Phillips can currently be seen in Steven Soderbergh’s “CHE,” co-starring Benicio Del Toro and Benjamin Bratt and will be seen in the upcoming “The Invited.” Other recent credits include “Supernova,” “Picking up the Pieces” with Woody Allen and Sharon Stone, the psychological thriller “Hangman,” “A Better Way to Die” and the thriller “Bats.” Recent TV credits include Hallmark Channel’s “The Trail to Hope Rose,” a guest role on CBS’ “Numb3rs” and a costarring role in the TNT mini-series “The Triangle” and the 2001 CBS series “Wolf Lake.”
Phillips recently directed and starred in “Sioux City” for Cabin Fever Entertainment, playing a Native American man who was adopted as a child by a Jewish Family and raised in Los Angeles. The film received strong critical notices and firmly established Phillips as a feature film director. He co-starred in Ed Zwick’s critically acclaimed military drama “Courage Under Fire” opposite Meg Ryan, Denzel Washington, and Matt Damon. He received the Blockbuster Award for Best Supporting Actor for his portrayal of Monfriez, the headstrong and determined army gunner desperate to protect his honor.

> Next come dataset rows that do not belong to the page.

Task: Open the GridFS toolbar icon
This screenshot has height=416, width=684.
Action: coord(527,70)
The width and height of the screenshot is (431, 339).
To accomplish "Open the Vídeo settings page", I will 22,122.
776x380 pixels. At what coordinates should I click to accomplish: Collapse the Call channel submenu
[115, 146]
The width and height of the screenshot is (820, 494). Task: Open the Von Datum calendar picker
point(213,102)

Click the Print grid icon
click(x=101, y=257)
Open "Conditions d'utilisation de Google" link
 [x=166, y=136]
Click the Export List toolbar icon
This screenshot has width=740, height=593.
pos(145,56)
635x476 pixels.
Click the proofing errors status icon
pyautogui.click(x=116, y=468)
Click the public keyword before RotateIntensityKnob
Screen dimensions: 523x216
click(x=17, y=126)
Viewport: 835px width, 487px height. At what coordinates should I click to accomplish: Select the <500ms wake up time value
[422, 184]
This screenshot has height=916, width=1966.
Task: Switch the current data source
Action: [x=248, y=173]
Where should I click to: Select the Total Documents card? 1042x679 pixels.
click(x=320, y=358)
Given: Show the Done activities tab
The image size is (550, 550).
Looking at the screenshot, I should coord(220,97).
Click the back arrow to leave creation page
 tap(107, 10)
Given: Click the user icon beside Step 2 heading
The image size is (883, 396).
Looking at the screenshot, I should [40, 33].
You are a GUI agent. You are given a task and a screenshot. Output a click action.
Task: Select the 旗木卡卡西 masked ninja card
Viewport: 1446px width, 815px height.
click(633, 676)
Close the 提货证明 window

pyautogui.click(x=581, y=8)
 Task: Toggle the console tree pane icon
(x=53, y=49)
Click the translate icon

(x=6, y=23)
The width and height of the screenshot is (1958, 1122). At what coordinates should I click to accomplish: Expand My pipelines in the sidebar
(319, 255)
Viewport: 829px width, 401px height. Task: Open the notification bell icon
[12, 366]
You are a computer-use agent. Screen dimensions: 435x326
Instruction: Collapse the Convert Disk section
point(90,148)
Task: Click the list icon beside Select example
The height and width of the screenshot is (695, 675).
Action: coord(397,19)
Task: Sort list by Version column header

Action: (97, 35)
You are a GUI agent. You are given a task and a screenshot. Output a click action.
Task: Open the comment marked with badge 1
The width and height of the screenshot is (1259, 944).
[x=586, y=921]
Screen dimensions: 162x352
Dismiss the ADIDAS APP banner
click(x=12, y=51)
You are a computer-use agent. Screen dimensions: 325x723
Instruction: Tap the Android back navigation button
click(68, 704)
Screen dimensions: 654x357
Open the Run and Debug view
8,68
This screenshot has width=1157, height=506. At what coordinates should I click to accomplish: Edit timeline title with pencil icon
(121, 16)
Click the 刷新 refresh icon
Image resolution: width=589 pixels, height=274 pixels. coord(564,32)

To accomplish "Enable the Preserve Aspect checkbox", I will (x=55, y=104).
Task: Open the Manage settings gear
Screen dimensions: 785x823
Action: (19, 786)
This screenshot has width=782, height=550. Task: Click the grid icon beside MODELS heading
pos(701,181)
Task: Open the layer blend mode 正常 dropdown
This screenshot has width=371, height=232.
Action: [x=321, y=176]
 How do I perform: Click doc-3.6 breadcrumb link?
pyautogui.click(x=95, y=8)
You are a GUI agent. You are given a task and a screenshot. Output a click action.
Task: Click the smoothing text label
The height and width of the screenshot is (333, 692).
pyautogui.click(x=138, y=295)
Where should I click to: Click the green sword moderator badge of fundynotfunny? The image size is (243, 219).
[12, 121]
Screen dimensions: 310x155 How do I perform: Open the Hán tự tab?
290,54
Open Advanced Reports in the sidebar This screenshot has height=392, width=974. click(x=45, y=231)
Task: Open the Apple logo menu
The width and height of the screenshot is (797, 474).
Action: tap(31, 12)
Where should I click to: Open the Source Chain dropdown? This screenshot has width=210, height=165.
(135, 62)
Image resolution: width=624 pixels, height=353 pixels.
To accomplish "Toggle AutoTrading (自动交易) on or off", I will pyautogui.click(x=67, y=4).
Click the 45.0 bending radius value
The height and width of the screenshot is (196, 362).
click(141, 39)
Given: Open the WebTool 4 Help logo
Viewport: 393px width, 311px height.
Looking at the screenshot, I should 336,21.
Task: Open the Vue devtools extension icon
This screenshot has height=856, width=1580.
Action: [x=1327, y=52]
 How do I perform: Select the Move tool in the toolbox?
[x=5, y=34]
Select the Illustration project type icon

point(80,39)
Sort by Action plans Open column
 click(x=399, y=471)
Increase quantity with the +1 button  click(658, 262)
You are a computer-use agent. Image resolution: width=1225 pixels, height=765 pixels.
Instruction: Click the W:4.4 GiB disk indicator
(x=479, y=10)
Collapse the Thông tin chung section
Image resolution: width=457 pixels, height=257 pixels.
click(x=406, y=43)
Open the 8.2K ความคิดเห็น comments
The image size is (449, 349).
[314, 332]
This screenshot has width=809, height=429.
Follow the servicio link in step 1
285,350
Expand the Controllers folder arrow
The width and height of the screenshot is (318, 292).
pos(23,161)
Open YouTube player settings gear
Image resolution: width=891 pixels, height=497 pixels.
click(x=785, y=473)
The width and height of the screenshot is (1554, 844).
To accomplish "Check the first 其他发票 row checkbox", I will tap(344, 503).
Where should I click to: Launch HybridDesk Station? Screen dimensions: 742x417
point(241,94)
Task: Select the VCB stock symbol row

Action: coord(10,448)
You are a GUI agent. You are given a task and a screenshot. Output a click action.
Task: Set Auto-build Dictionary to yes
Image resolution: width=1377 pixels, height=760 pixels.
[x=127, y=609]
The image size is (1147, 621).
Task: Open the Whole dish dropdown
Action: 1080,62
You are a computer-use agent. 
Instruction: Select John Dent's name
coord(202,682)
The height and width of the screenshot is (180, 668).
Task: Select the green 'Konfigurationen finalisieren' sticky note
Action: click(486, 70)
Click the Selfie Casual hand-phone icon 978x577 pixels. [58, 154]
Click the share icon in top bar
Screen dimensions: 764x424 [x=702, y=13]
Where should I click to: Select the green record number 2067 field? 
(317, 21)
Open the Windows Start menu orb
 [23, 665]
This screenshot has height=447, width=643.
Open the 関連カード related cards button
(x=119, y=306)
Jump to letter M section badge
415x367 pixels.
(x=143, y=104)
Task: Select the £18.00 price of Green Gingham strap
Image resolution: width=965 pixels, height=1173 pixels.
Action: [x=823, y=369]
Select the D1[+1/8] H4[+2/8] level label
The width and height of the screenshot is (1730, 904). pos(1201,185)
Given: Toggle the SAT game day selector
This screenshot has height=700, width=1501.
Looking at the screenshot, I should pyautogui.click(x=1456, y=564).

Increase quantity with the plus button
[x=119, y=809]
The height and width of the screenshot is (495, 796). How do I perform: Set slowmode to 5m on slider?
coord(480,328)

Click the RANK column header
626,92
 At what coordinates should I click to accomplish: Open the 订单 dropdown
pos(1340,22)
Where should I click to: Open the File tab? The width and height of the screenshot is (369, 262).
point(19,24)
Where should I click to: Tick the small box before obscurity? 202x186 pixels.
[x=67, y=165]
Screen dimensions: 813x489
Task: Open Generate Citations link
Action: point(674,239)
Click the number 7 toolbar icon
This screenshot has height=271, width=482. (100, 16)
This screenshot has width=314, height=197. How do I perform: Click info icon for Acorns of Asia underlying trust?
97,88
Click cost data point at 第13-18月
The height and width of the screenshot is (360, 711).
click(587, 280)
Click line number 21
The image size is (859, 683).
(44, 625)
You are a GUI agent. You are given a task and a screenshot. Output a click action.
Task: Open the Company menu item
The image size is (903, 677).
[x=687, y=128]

Philips first gained widespread attention as Richie Valens in “La Bamba” and solidified his reputation in “Stand and Deliver,” for which he received a Best Supporting Actor Golden Globe and Independent Spirit Award nominations. He has also starred in such films as “Young Guns” and “Young Guns II,” “Disorganized Crime,” “Renegades,” “The First Power,” and “Shadow of the Wolf.” For Miramax’s “Ambition,” Philips both wrote and starred in the film. Phillips made his directorial debut with “Dangerous Touch,” a psychological thriller he also co-wrote.
Born and raised in Arlington, Texas, Phillips began acting in the sixth grade and became actively involved in the Dallas/Fort Worth theater and film scene. His early film roles included the Texas-made “Angel Alley,” “Interface”, “Trespasses,” and “Harley.” Today, Phillips enjoys teaching film technique and drama. He is a guest lecturer on acting at the American Film Institute and hopes to continue his teaching efforts by opening an extension of the Film Actor’s Lab Los Angeles in the near future.
Phillips resides in the Los Angeles area with his four daughters.